District information
- Type: Central
- Grades: K-12
- Established: 1937
- Superintendent: Dr. Kurtis M. Kotes
- Budget: $55.2 million

Students and staff
- Students: 3,868
- Teachers: 221
- Staff: 28
- Athletic conference: Orange County Interscholastic Athletic Association
- Colors: Red and blue

Other information
- Website: https://www.gcsny.org/

= Goshen Central School District =

School district in New York, United States

The Goshen Central School District is a public school district in Orange County, New York, United States. It educates children in the village of Goshen and most of the town, as well as the Campbell Hall section of the neighboring Town of Hamptonburgh and part of the Town of Wallkill, including the hamlet of Michigan Corners.

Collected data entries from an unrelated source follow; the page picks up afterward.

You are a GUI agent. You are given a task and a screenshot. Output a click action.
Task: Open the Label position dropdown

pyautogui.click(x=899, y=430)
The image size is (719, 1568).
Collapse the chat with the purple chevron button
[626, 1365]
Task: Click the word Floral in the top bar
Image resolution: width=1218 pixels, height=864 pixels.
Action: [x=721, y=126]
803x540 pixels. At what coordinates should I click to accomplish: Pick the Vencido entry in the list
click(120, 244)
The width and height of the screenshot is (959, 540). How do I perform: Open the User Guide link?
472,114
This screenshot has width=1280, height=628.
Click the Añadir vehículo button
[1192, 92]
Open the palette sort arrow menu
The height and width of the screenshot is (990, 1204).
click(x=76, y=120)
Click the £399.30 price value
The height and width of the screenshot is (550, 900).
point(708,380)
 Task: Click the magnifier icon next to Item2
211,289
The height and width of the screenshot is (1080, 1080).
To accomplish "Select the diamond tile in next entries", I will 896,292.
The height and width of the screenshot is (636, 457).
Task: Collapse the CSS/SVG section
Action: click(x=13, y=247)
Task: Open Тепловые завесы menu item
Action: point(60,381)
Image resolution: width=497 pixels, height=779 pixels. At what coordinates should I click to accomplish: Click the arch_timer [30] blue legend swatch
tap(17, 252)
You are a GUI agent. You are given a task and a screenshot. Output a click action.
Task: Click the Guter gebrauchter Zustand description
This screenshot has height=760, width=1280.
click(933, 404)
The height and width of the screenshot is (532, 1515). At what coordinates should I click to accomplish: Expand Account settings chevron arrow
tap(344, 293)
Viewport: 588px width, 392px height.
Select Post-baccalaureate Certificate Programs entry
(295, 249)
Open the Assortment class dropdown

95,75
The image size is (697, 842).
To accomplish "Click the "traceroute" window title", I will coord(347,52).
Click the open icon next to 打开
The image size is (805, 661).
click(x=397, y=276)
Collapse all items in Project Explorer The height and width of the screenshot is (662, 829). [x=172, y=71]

Established in 1937, it operates four schools, all located a short distance apart in the northwest corner of the village, and covering kindergarten through twelfth grade.

==History==
It was first established in 1937 through the combination of smaller school districts in the Goshen area. It uses the original high school building at the corner of Main (NY 207) and Erie streets, just across from the Harness Racing Museum & Hall of Fame and next to the Orange County Government Center, as its main office.

==Schools==
The district is organized so that each school handles the district's entire student population at their grade level.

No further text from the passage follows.